As it stands my GP wants me down to 5mg per day ASAP but has said I can do it slowly as I feel ready in 1mg drops (after I gave him some information from the Myaware website) so I am on 17mg but as last time, anything under 20mg doesn't control it...20mg feels like I am just beating the symptoms as long as I'm careful not to over do it! I have started writing to Neurologists all over the country to see if anyone would be willing to consider treating me beyond what I already have and in the hope they may firstly actually reply to me and secondly, review my results and see something!! Though, I am definitely too experienced in all of this to be getting my hopes up!!!!

One question I have....does anyone feel like everything gets to them...people, noise etc! I'm not sure if I am on a short fuse because I am just so frustrated with the one step forward two steps back and all of the uncertainties?
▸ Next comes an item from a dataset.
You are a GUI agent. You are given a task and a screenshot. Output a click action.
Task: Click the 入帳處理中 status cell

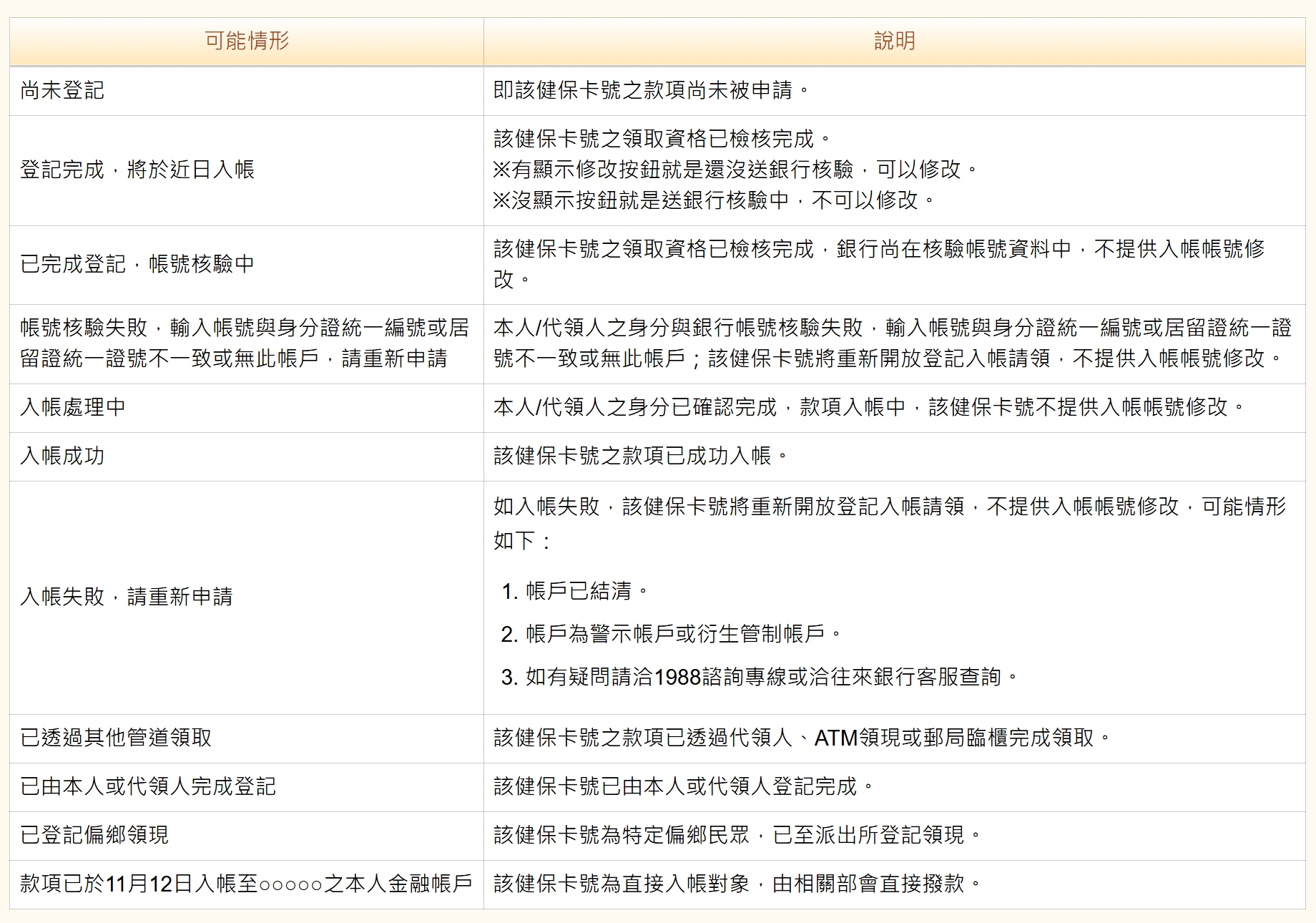pyautogui.click(x=73, y=407)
I am very frustrated to have a glimpse of life back and to now be struggling again!! I am also aware that pred causes mood swings but I was feeling a little like this before starting them - maybe they are making them worse?? At times I just want to be on my own, like I can't cope with anything else beyond trying to live day to day and take care of myself, the house and my family...all of which I do to a very basic level and I would love to do so much more!! I love have everyone at home on weekends, but sometimes the constant noise and needs of feeding, dressing and entertaining leave me feeling overwhelmed and snappy! The strange thing is, if I can sit down and get some strength back, I feel much more able to cope...maybe I am trying too hard to be "normal" and putting too much on myself?? I suppose if someone had flu for a week they would feel like they just needed peace and wouldn't tackle extra duties... and our bodies feel heavy and unresponsive everyday...so perhaps it is understandable? Can anyone relate to this....or am I just turning into a naggy cow!! haha!!

Thank you all!

Hi, Unsure

It's nice to "meet" you-- I'm a fellow seronegative I think (I haven't gotten back my MUSK test but all the others were negative). My neuro seems convinced it's MG but I'm afraid he'll change his mind if none of the tests come back positive.
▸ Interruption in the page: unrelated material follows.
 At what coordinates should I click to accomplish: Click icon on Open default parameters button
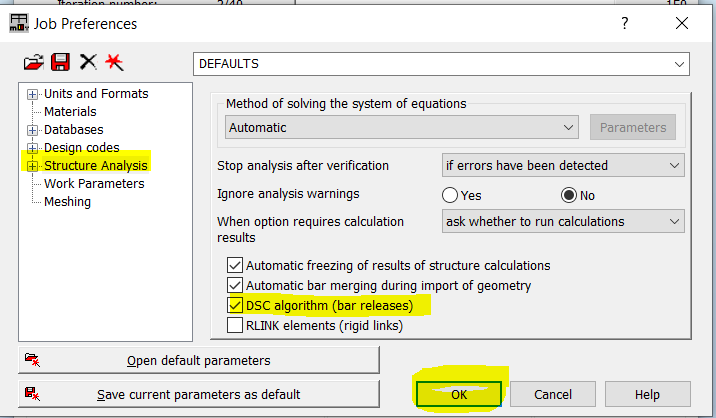(32, 360)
I do feel really overwhelmed right now. I don't know if that will be normal all the time or if it's just because this is new. I'm finding that it helps to just go to a quiet room and lie down for a bit in the middle of the day when possible. I don't like doing it, but I can't deny that it makes things easier. It sounds like you're having a similar experience.

I hope things start looking up for you soon.